Por Rangel Alves
da Costa*
Acerca do
luto, as definições são muitas, dependendo da abordagem escolhida. Há o luto
rotineiro, tradicional, aquele caracterizado pelo uso de roupa escura até certo
tempo após a morte de alguém. Dependendo da sociedade, outras cores assumem a
simbologia da perda e do pesar ainda presente. Há o luto festivo, onde
contínuos rituais representam a entrega do falecido à outra vida e dizem de sua
importância no mundo dos vivos.
No mesmo
sentido, o período de consternação pela perda de alguém querido, que se diferencia
entre os povos. Em termos psicanalíticos, o luto envolve a perda do elo entre
uma pessoa e seu objeto, sendo a reação à perda sua característica maior. A
tristeza profunda, melancolia e o distanciamento da realidade seus reflexos
mais imediatos.
Na tradição
cristã, o luto envolve desde a missa de corpo presente às demais liturgias em
memória da pessoa falecida. Noutra esfera, há também o denominado luto oficial,
geralmente de três dias, decretado pelos governos após o falecimento de figura
proeminente. Diz-se ainda do luto interior ou da consternação pessoal com
perdas outras que não de entes queridos. Assim, enlutece também quem de repente
se vê alijado de amor, de amizade, de coisas importantes que façam parte de sua
vida.
De qualquer
modo, o luto é tradição expressada no sentimento de tristeza ou pesar pela
morte de alguém. Enlutece aquele que após a partida de um ente querido se veste
de negro por um determinado período de tempo, podendo ser um mês ou mais,
chegando a ano ou mesmo mais. Pessoas existem que vão tingindo roupas após
roupas, de modo que três ou quatro peças sirvam para todo o enlutamento.

┄┄┄┄┄┄┄┄┄┄┄┄┄┄┄┄┄┄┄┄

| O que fazer |
1. Indique se cada afirmação concorda com o trecho sobre o luto, respondendo sim ou não e citando literalmente as palavras do trecho que decidem: (a) o luto oficial costuma durar três dias; (b) o luto só existe quando morre um ente querido; (c) há quem tinja roupas para que poucas peças bastem durante todo o luto.
2. Escreva a continuação do trecho sobre o luto a partir do ponto em que ele termina.
A listagem tem outra origem.

| Dados fornecidos |
┄┄┄┄┄┄┄┄┄┄┄┄┄┄┄┄┄┄┄┄

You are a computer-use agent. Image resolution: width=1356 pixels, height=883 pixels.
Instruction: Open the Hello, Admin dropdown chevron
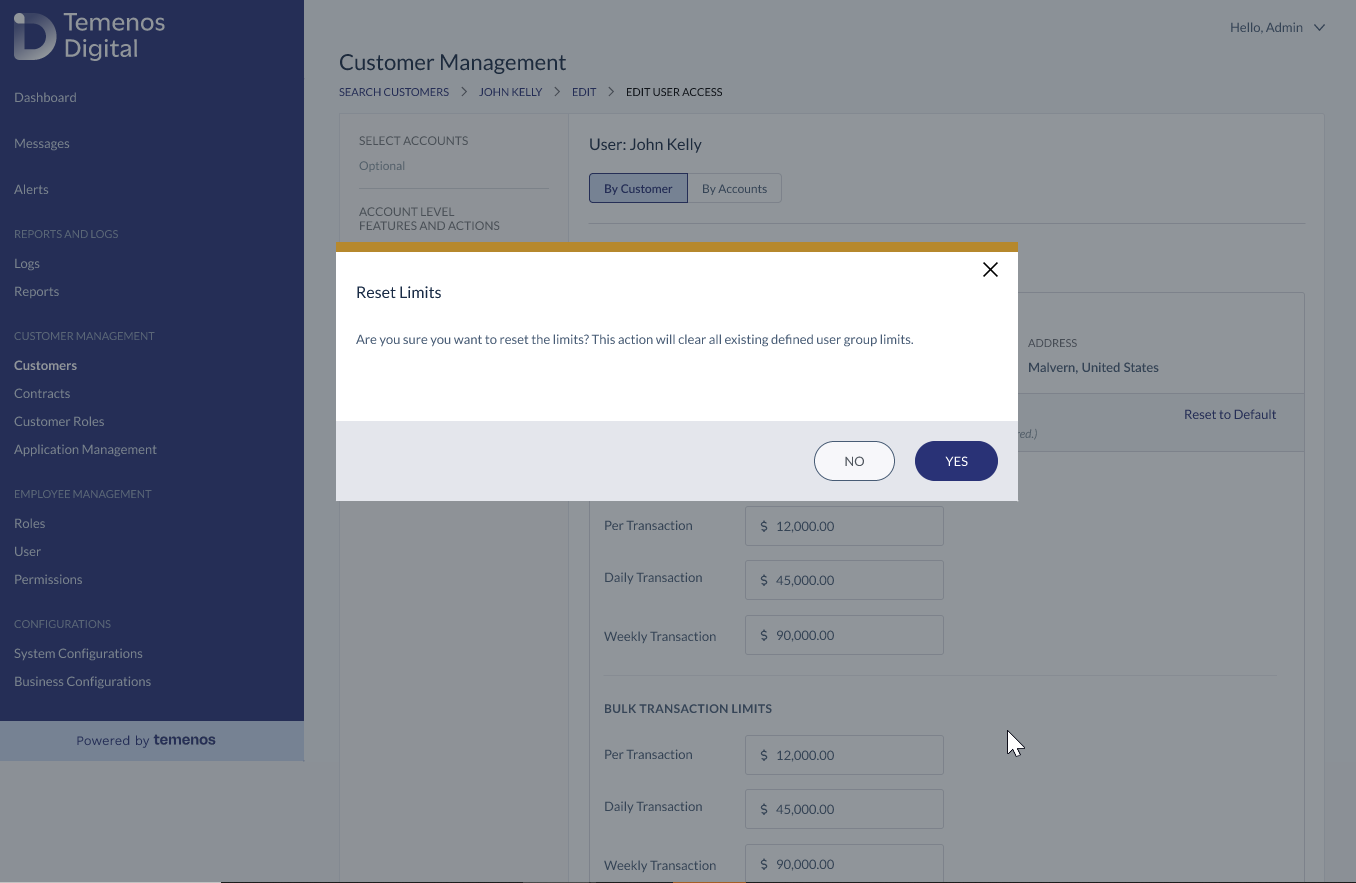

┄┄┄┄┄┄┄┄┄┄┄┄┄┄┄┄┄┄┄┄

| Respostas em ordem |
1.
(a) Sim: "geralmente de três dias".
(b) Não: "Diz-se ainda do luto interior ou da consternação pessoal com perdas outras que não de entes queridos".
(c) Sim: "Pessoas existem que vão tingindo roupas após roupas, de modo que três ou quatro peças sirvam para todo o enlutamento".

2.
Na tradição,
também as variações no pesar, eis que alguns se vestem de negro dos pés à
cabeça e após um ou três meses vai arrefecendo o luto com o uso de roupas de
outras cores, desde que em tons sombrios ou escurecidos. Outros apenas se negam
a vestir roupas coloridas por um período, tendo ainda outros que preferem o
luto pelo resto da vida. E não só o luto na roupa, mas também na alma e na
existência, pois passam a viver como sob um manto se fim de saudade, de pesar,
de melancolia, de entristecimento.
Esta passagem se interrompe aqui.